A sub-threshold respondent does not receive a specific Vectyr attribution. They receive a methodology-explanation variant that:

  • Names the coordinate region they occupy (a tier between established patterns, not a registered pattern itself).
  • Surfaces the 3 to 5 nearest reference centroids with their distances, framed as orbital references and not as categorical assignments.
  • Explains why a specific-pattern artifact would not be defensible at this coordinate, and what data would change that.

The sub-threshold variant is the dominant user experience for a substantial fraction of respondents.

The product architecture treats it as a first-class delivery, not a degraded fallback — the “richer not poorer” rule from the cohort-discovery and between-patterns Read specifications.

What this excludes

The Anti-Barnum gate operates within the consumer self-reflection scope.

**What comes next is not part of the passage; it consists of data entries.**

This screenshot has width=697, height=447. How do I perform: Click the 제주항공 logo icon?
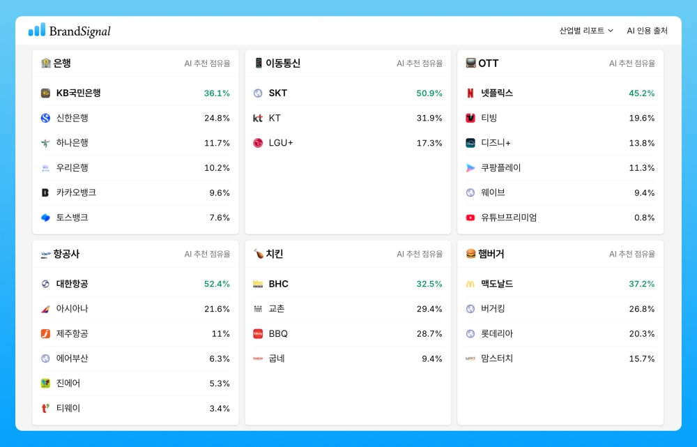[45, 334]
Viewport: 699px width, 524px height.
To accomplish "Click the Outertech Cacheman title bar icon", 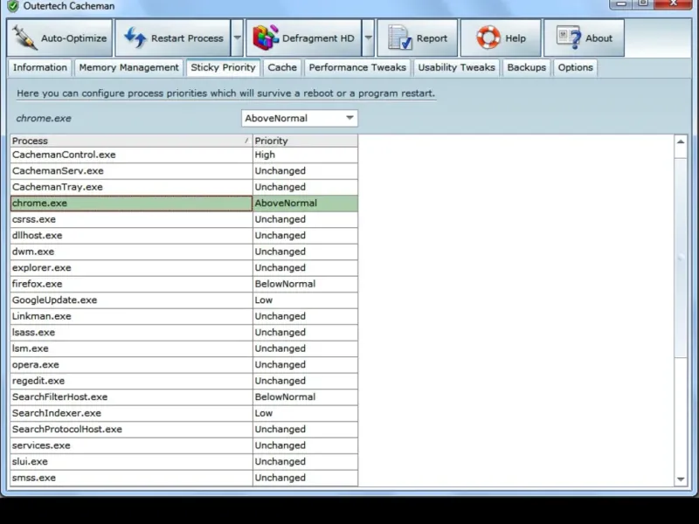I will point(12,6).
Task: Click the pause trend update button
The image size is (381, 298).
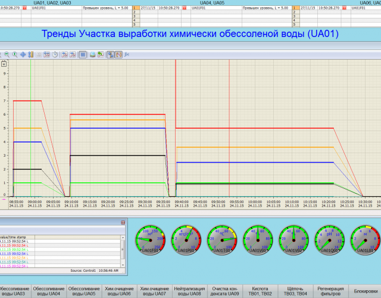Action: [83, 54]
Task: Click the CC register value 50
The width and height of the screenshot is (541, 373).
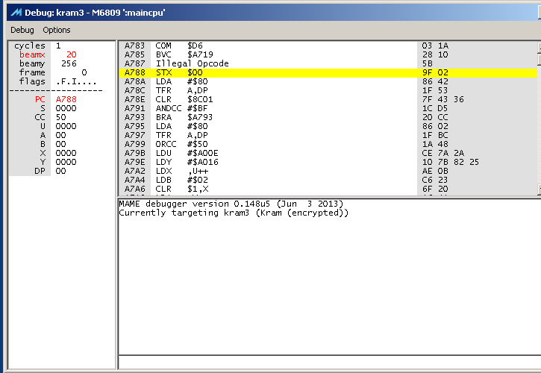Action: [x=60, y=117]
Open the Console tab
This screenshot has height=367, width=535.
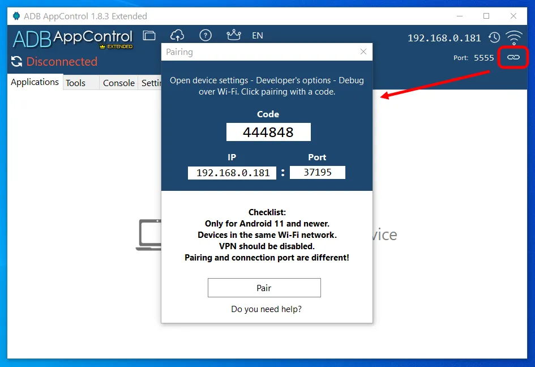pos(118,83)
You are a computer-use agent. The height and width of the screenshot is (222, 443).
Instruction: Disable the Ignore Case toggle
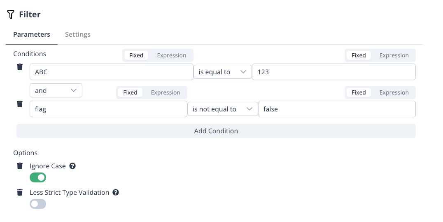[x=38, y=177]
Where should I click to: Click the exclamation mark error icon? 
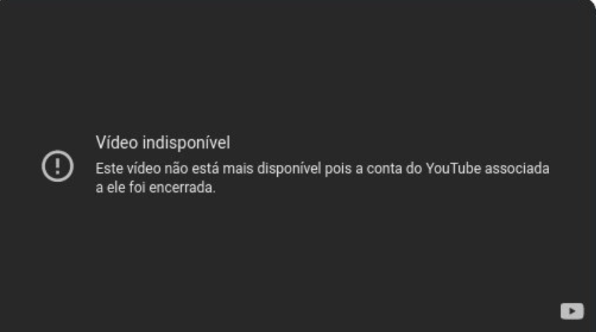(58, 166)
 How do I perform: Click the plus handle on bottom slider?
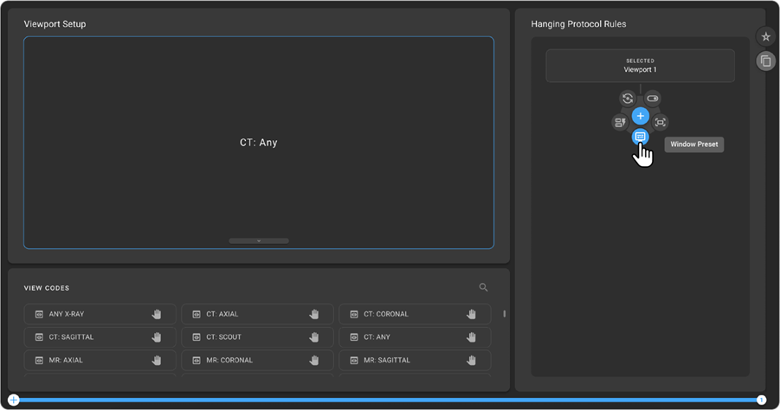tap(14, 400)
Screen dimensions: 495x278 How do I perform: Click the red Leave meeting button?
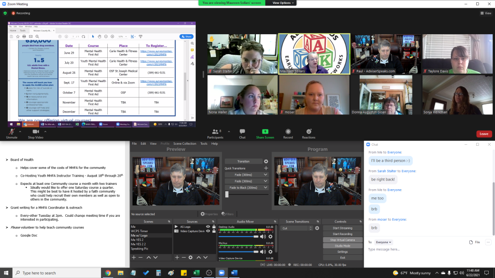tap(484, 134)
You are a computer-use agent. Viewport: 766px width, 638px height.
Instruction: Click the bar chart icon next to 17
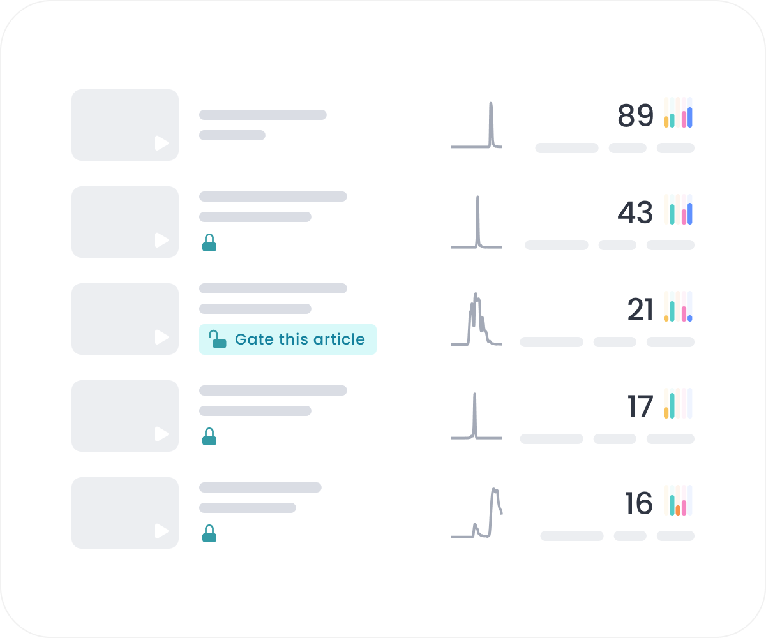point(678,404)
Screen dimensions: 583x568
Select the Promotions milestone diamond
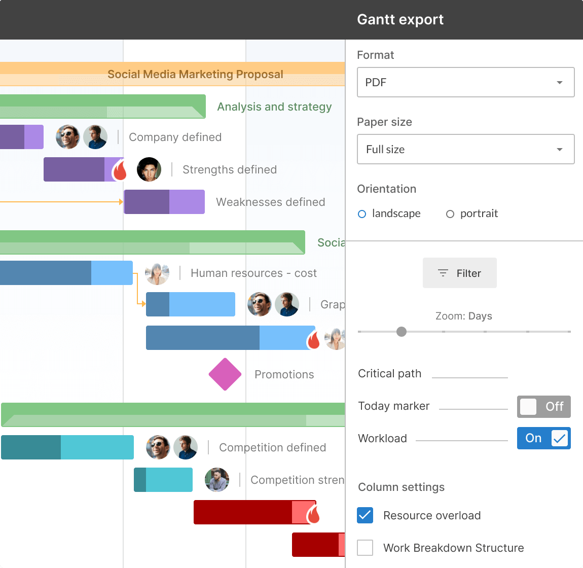(x=225, y=374)
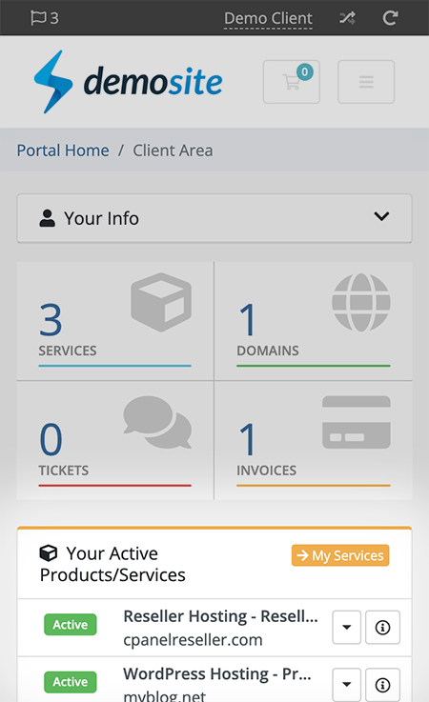Image resolution: width=429 pixels, height=702 pixels.
Task: Click the My Services button
Action: tap(340, 555)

It governs whether a specific personality artifact renders for an individual respondent who chose to take the instrument voluntarily.

It does not authorize the instrument for consequential third-party decisions about that respondent.

Selection contexts (hiring, promotion, performance review, comparative ranking) invert the validity conditions the gate assumes; the gate is necessary but not sufficient in those contexts, and the policy answer is structural exclusion of the use case rather than threshold tuning. See Policy Decisions Ledger entry P-01 for the full B2B-selection exclusion rationale.

Limitations

Pre-pilot, the threshold is calibrated against a synthetic distribution.

The synthetic distribution is constructed from published parameters of Big Five, HEXACO, and Self-Determination Theory measures, projected into the PAREN coordinate system; it is a defensible proxy but is not the empirical pilot distribution.

The threshold value (1.5 SD on 2 dimensions) is held constant pre-pilot and re-evaluated against empirical standard deviations at N≥1,500.

Any revision is documented in the Framework Reception Ledger and dated.

The distance metric is Euclidean at launch.

At N≥500 empirical responses with adequate dimensional coverage, the metric transitions to Mahalanobis, which corrects for inter-dimension correlation and gives a more conservative passage rate in correlated regions.

The transition is documented in advance, not back-fit.

The gate is one of several content rules that operate simultaneously.

It is necessary but not sufficient for a Vectyr-pattern artifact to render; the artifact must independently pass the somatic specificity requirement, the banned-vague-qualifier check, and the reference-centroid language constraint, all documented at Methodology / Language constraints.